50. In the absence of other reliable benchmarking,
our knowledge comes largely from anecdotal comparisons with visitors
from eg New Zealand, Hong Kong, Australia, South Africa, Japan,
South Korea, the Netherlands, Finland and Luxembourg, where those
visitors report that their own searches have identified the UK
as leading, particularly in the approach to pan-industry reform
and in the adoption by the public sector of more enlightened procurement.
CONCLUSIONS
51. The industry is much improved over the
last ten years.
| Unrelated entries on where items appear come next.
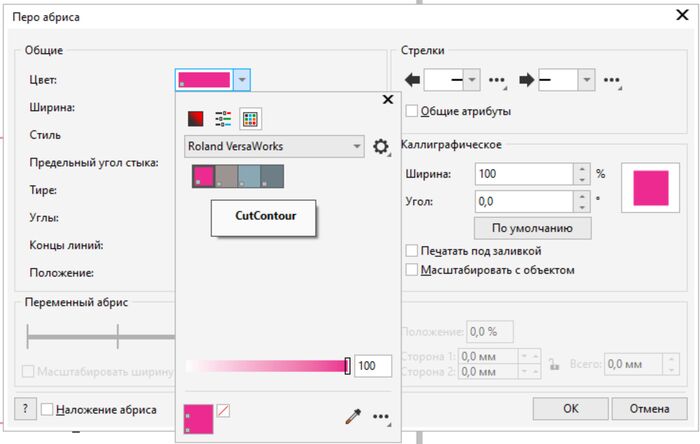Image resolution: width=700 pixels, height=444 pixels.
Task: Pick color with the eyedropper tool
Action: pyautogui.click(x=352, y=417)
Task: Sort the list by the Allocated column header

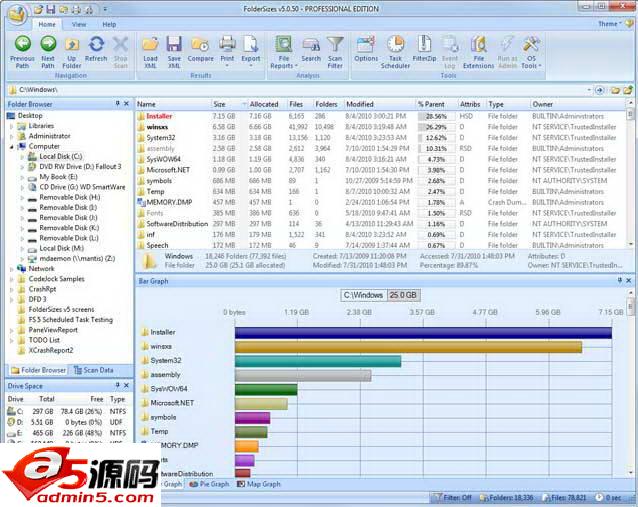Action: (264, 104)
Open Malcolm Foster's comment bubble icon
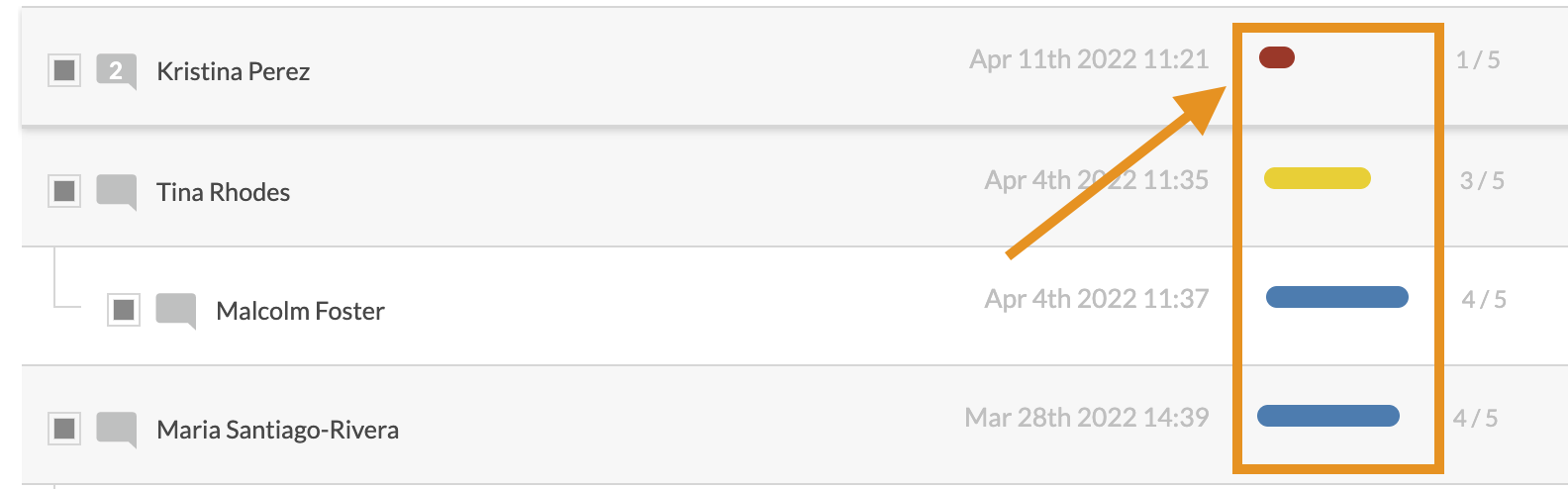This screenshot has height=489, width=1568. tap(175, 311)
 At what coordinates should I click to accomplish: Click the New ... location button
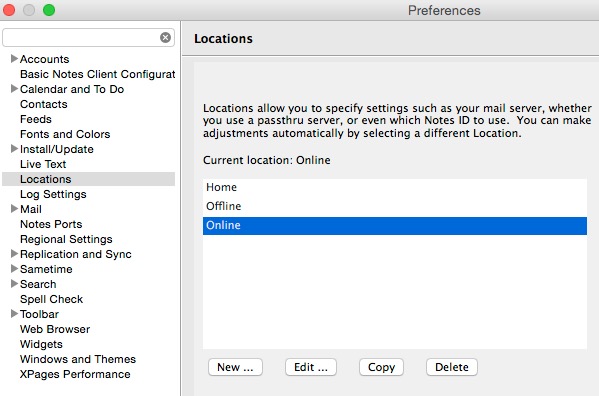[235, 367]
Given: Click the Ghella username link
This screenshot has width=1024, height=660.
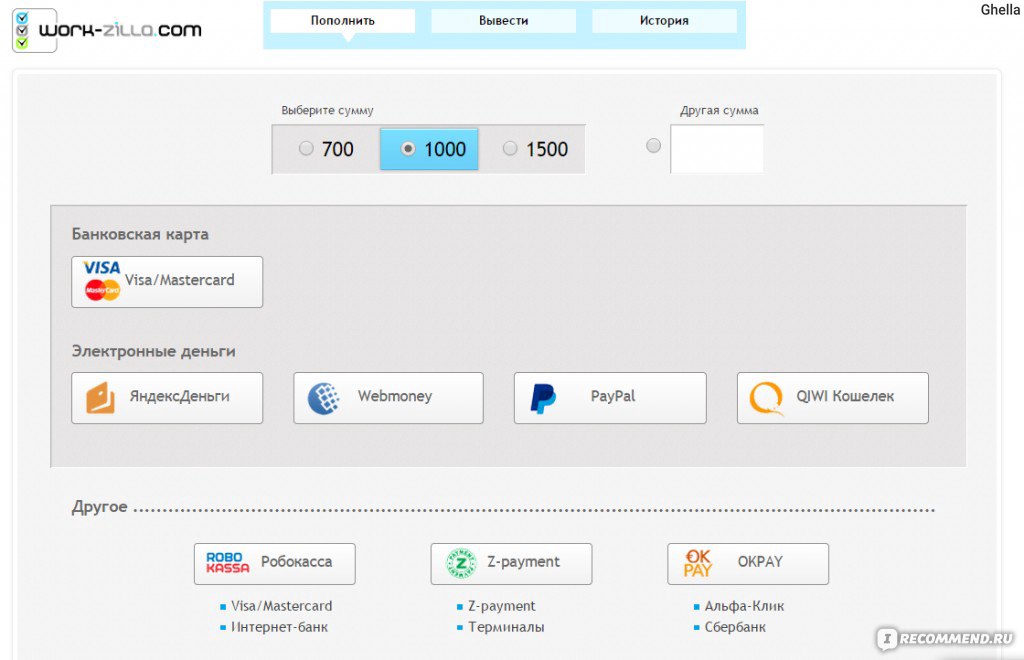Looking at the screenshot, I should (1000, 10).
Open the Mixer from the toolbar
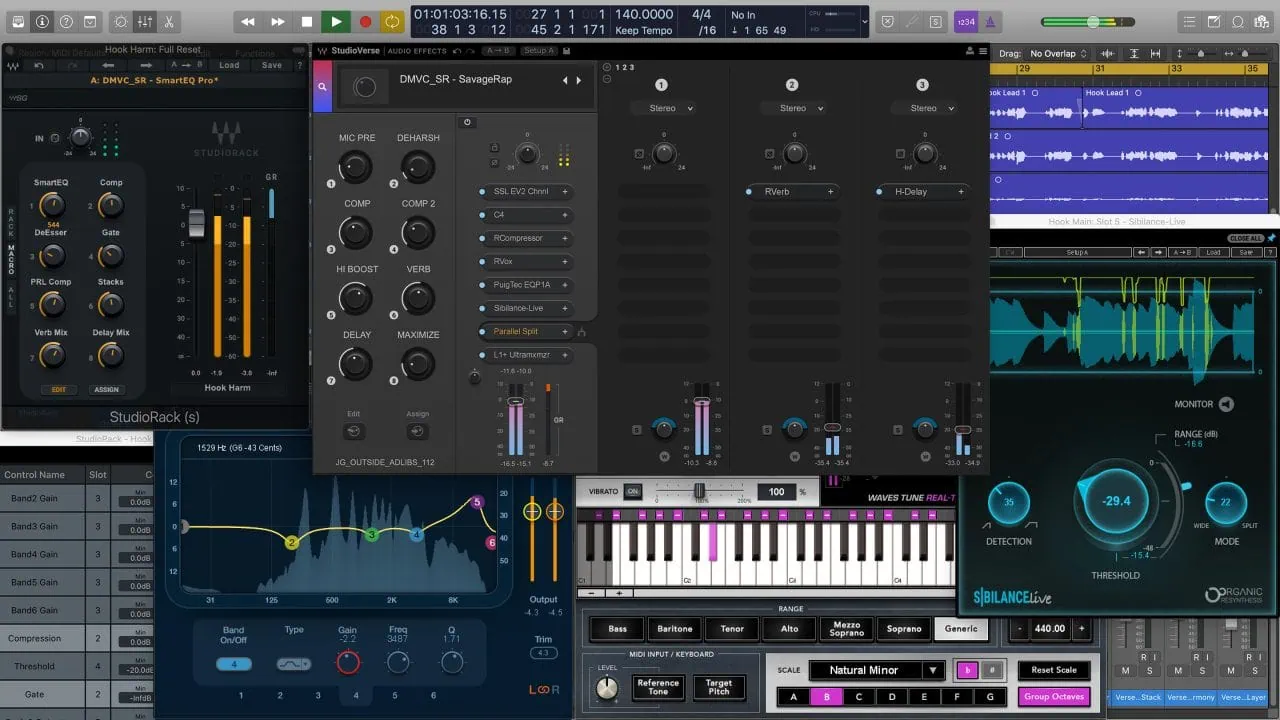Screen dimensions: 1280x720 [144, 21]
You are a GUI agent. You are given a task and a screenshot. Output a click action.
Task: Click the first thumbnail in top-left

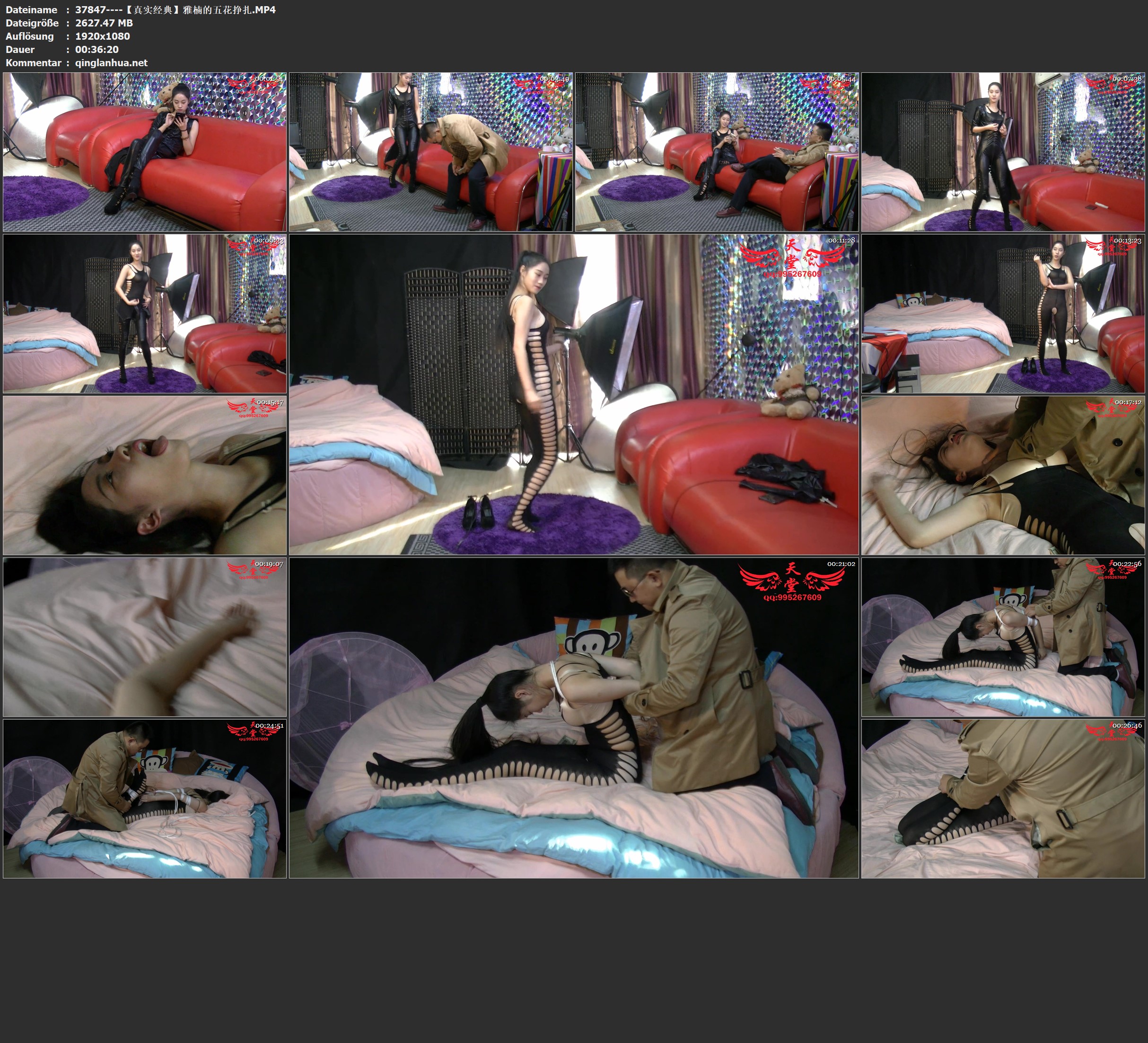click(x=145, y=151)
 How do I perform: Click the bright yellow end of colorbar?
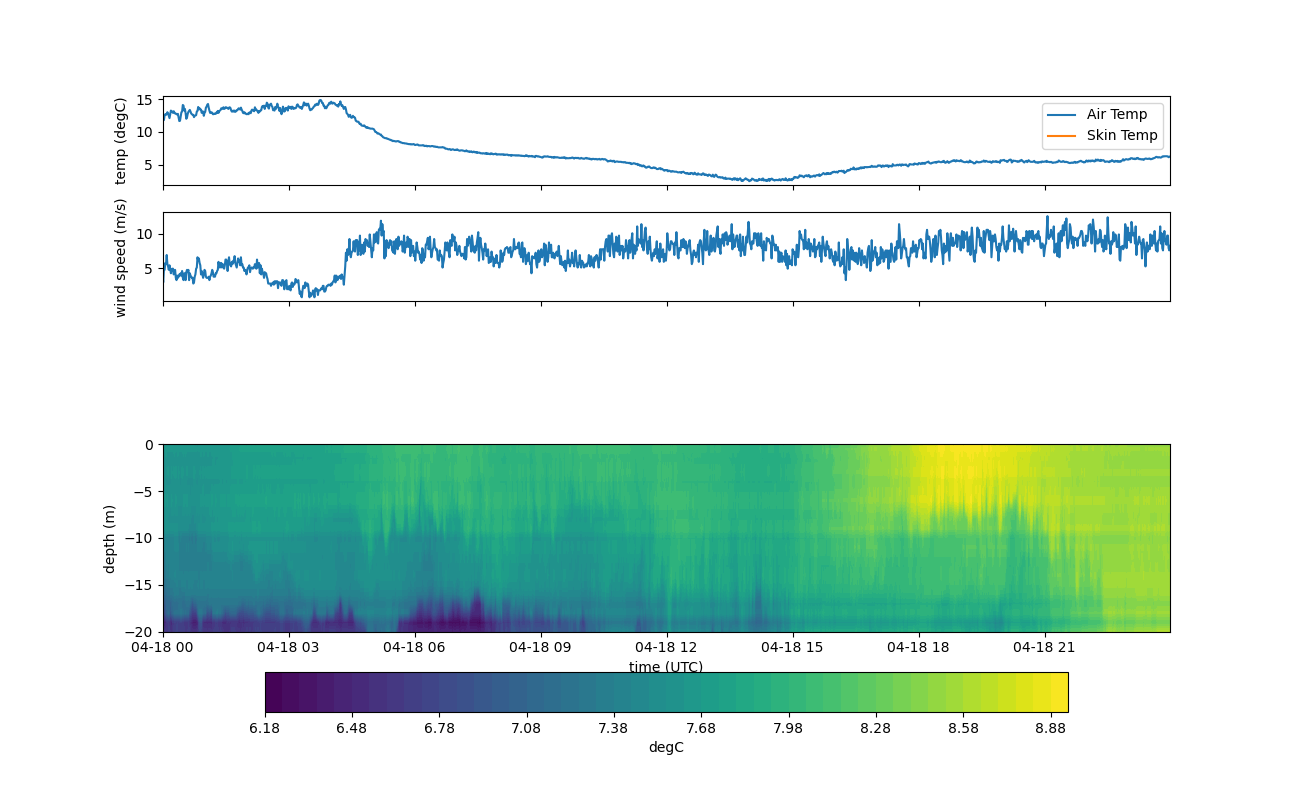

We recommend the prioritisation of three areas
where, with the Committee's support, additional effort can enable
major steps towards a more vibrant and sustainable industry:
All stakeholders in the industry
need to understand better how the industry can add value through
providing built facilities.
All stakeholders need to improve
their processes and behaviours to enable and deliver integrated
and collaborative working in order to deliver "whole life
value".
An industry which delivers whole
life value through integrated and collaborative working will be
much more sustainable economically, socially and environmentally.
The latter requiring further encouragement in the short term through
the specific actions listed in paragraph 45.
52. With the Committee's support we are
confident that this vision can be realised.